* WHAT IS REQUIRED
Reproduce word for word every line of the entries below, from the line containing "The width and height of the screenshot is (904, 527)." through the final line, and nothing else.

**** EXCERPTED DATA

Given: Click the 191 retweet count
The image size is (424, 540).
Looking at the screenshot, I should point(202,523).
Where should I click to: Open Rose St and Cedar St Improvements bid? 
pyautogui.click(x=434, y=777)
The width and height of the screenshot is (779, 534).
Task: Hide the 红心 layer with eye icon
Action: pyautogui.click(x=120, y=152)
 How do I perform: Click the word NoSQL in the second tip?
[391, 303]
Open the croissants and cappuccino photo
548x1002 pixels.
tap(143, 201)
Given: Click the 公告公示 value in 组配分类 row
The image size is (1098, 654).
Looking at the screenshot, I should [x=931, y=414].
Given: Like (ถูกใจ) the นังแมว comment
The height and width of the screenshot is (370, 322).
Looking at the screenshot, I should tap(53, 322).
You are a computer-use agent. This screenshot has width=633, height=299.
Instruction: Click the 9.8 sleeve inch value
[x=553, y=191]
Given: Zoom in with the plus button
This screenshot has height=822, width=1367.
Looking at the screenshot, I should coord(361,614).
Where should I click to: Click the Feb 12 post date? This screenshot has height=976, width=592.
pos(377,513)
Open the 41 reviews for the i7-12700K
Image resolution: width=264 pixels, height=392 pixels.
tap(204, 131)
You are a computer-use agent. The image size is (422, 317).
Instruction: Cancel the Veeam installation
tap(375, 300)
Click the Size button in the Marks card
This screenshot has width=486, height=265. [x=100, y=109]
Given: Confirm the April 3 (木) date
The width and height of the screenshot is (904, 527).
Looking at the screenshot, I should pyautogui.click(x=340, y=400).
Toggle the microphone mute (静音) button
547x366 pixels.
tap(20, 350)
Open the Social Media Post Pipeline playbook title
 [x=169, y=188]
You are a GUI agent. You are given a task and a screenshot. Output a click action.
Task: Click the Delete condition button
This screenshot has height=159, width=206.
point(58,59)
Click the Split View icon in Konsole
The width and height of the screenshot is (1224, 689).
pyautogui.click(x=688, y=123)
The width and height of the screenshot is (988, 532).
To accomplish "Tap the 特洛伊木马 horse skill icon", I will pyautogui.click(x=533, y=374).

********

* EXERCISE RESPONSE
The width and height of the screenshot is (904, 527).
Looking at the screenshot, I should pyautogui.click(x=340, y=400).
Toggle the microphone mute (静音) button
547x366 pixels.
tap(20, 350)
Open the Social Media Post Pipeline playbook title
 [x=169, y=188]
You are a GUI agent. You are given a task and a screenshot. Output a click action.
Task: Click the Delete condition button
This screenshot has height=159, width=206.
point(58,59)
Click the Split View icon in Konsole
The width and height of the screenshot is (1224, 689).
pyautogui.click(x=688, y=123)
The width and height of the screenshot is (988, 532).
To accomplish "Tap the 特洛伊木马 horse skill icon", I will pyautogui.click(x=533, y=374).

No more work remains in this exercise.